Eric Lascelles, senior economics and rates strategist at TD Securities, said the report "didn't come in widely different" from expectations, but he said it will still rile the markets "given the incredible focus on inflation right now."

The all-items headline figure increased 0.6% (0.649%) month-over-month, a tenth higher than expectations and contributing to an annual increase of 4.2%.



Lascelles said headline index rose from broad-based gains, with gas up 5.7%, tobacco up 0.8%, housing up 0.5%, education up 0.4%, and commodities up 0.9% in the month. "There's not a lot of softness here," he said.
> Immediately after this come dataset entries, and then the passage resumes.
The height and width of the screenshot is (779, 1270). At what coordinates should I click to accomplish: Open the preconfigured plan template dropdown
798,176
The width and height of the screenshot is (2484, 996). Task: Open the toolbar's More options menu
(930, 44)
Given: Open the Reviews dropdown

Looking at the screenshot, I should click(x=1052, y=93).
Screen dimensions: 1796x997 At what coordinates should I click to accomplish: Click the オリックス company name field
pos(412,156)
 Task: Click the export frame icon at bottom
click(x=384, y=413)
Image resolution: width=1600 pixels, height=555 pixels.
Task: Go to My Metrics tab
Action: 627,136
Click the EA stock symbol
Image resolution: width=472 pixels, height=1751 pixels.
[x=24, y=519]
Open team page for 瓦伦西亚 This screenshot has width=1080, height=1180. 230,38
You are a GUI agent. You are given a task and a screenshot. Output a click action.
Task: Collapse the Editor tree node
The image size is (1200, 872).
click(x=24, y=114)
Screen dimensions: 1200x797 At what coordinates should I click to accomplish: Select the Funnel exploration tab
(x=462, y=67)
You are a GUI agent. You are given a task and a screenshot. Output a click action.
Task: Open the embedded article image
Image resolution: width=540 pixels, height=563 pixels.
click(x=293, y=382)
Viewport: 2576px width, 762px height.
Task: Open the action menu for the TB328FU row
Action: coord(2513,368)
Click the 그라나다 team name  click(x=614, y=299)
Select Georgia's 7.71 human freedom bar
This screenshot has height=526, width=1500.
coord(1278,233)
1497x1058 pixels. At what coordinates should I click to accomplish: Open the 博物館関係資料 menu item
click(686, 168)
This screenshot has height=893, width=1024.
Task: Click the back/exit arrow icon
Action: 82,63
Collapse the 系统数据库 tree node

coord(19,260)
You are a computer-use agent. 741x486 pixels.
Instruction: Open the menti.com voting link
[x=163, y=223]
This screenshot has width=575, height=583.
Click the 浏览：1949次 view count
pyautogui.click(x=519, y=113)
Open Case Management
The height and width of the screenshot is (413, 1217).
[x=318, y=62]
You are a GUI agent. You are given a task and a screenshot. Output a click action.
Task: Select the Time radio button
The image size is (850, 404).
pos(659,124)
Although annual core inflation remains above the Fed's unofficial comfort zone, the monthly change was relatively benign in May, but it can no longer be said that core is the exclusive focus of the Fed, Lascelles added. He said the Fed began suggesting they were shifting some focus to total inflation back in the Fall when they started adding forecasts for headline inflation into the mix.

TD Securities expects "continued hawkishness on inflation by Federal Reserve officials, which suggests that the Fed is indeed on hold and that the next move for the Fed could indeed be a rate hike, rather than a rate cut."

By contrast, Ian Shepherdson, chief U.S. economist at High Frequency Economics, said "Rate hike makes no sense," arguing that "all the 'inflation' is in the headline," which he said was pushed up by oil, fuel, and utilities.

He said the trend is flat in goods prices excluding food and energy, apparel costs are down 0.3% in the month, cars are down 0.1%, and primary rents are slowing too.

Lascelles also voiced concern about the idea that downside risks have diminished, noting that while growth has been looking better recently, much of the data has been boosted by the fiscal stimulus package, which can only offer temporary benefit rather than fundamental changes.

Energy prices rose 4.4% in May, but are up 17.4% on the year, while gas rose 5.7% in the month and 20.8% in the year.

Before the release, BMO senior economist Sal Guatieri said, "With Bernanke & Co. on heightened alert for signs of creeping inflation, the consumer price report takes on added importance. An upside surprise here, coupled with yesterday's strong retail sales report, could see the Fed shift to a mild tightening bias on June 25."

"The continued high headline rate is starting to seep into inflation expectations, and a further increase is something Bernanke said he would strongly resist. While core inflation remains trendless, an upward drift could also force the Fed to walk the talk, despite lingering growth and credit market risks," he added.